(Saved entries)
----
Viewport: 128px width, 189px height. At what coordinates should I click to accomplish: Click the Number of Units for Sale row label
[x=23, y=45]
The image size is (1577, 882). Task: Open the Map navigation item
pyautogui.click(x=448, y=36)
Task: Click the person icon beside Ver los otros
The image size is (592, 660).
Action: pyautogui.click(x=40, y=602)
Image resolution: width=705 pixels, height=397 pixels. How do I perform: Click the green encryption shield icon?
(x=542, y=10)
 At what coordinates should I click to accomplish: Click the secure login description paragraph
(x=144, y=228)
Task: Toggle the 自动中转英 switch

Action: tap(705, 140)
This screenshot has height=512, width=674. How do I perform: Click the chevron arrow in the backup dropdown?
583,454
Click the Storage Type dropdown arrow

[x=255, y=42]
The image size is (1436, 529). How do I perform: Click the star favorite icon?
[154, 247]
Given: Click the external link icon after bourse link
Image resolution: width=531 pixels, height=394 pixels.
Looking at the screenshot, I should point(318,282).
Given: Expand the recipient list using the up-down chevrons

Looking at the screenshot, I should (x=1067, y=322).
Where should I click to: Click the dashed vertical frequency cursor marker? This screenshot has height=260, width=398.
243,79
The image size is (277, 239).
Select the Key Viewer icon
----
Only the lines from the one with "Where should I" through the end of the data should be printed, each exactly as it appears.

Where should I click to: Click the dashed vertical frequency cursor marker? This screenshot has height=260, width=398.
243,79
The image size is (277, 239).
Select the Key Viewer icon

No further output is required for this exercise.